* **抜粋文**

----

山の中の放牧地でも新しい放牧地でも、山中に餌が不足しているのか、ひん太のすぐ傍までイノシシはやってきました。
最初の放牧地では、その強大な力とイメージに恐れをなし、ひどく心配になり、対馬の保存会などに対策情報を求めました。
その時、「ラジオをかけっぱなしにすると効果がある」と聞いたので、夜中など放牧地を離れる時には防水ラジオを馬が触らない場所に置いておきました。
近くの畑所有者は鉄製の檻を仕掛け、猟友会も動き回っていると言っていました。しかし、結局何もおきませんでした。
新しい放牧地はかなり民家の傍なのですが、ここにもイノシシはやってきました。親一頭の時は、私の姿を見ると逃げるのですが、ある時子どものウリ坊を連れた母イノシシが姿を見せるようになりました。
母イノシシは、やはり子どもを守ろうとするのか、逃げません。
しかし、イノシシは馬に何もしないし、馬とイノシシでは共通する食料もないので、放っておきました。
ある時、ひん太を曳いて外にいる時にこの親子に出くわしました。ウリ坊はさっさと藪の中に逃げたのですが、母イノシシはこちらをずっと見たまま動きません。

----

* **取り組む課題**
1 – 抜粋文のうち「その時、「ラジオをかけっぱな」から始まり「姿を見せるようになりました。」まで続く部分を、「防水ラジオ」を「携帯ラジオ」に入れ替えて書き写してください。
2 – 抜粋文の最後の文に続けて、その先を書き進めてください。

* **提供データ**

----

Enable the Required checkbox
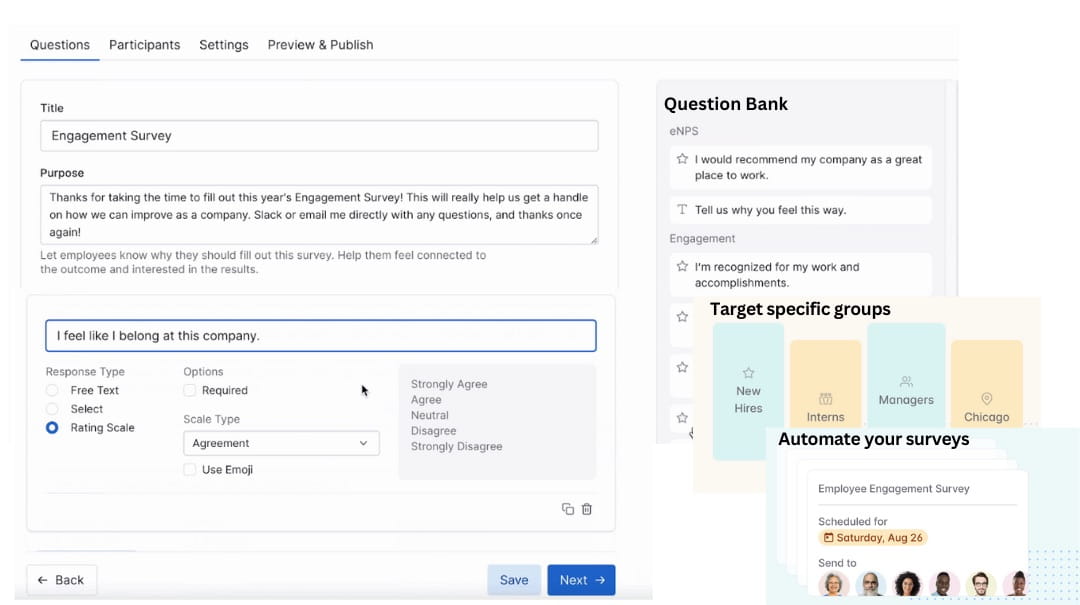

----

* **順番どおりの出力**
1 –
その時、「ラジオをかけっぱなしにすると効果がある」と聞いたので、夜中など放牧地を離れる時には携帯ラジオを馬が触らない場所に置いておきました。
近くの畑所有者は鉄製の檻を仕掛け、猟友会も動き回っていると言っていました。しかし、結局何もおきませんでした。
新しい放牧地はかなり民家の傍なのですが、ここにもイノシシはやってきました。親一頭の時は、私の姿を見ると逃げるのですが、ある時子どものウリ坊を連れた母イノシシが姿を見せるようになりました。

2 –
さすがに自分より大きな馬が近づいてきたら逃げるかと思い、ひん太を曳いて少し母イノシシの方に歩いたのですが、母イノシシはまったく動じることなく動きませんでした。
直観的に「これ以上進めると、ウリ坊を守るために突っ込んでくるな!」と予感し、引き返すことにしました。
結局、このニアミスもまったく問題ありまんでした。
イノシシだって馬と同じ生物ですから、何もしないのにやたら攻撃してくることはないと私は確信しています。
我が子を守ろうとするのは、それこそイノシシも馬も、そして人間も同じでしょう。
ただ私はミミズなどを掘っている時に間違って柵内に入ってしまうと、馬が興奮して怪我する可能性も完全に否定できないので、柵に動物除けのスチールネットを巡らせていました。
これは、馬が頭を柵に挟む事故を防ぐ意味の方が大きかったのですが。
私は正直言って、SNS上でイノシシなどを仕留めて、その亡骸を得意げにさらすような人間がすきではありません。
むしろ馬にとっての一番の害であり脅威は、何をしでかすかわからない人間の方なのです。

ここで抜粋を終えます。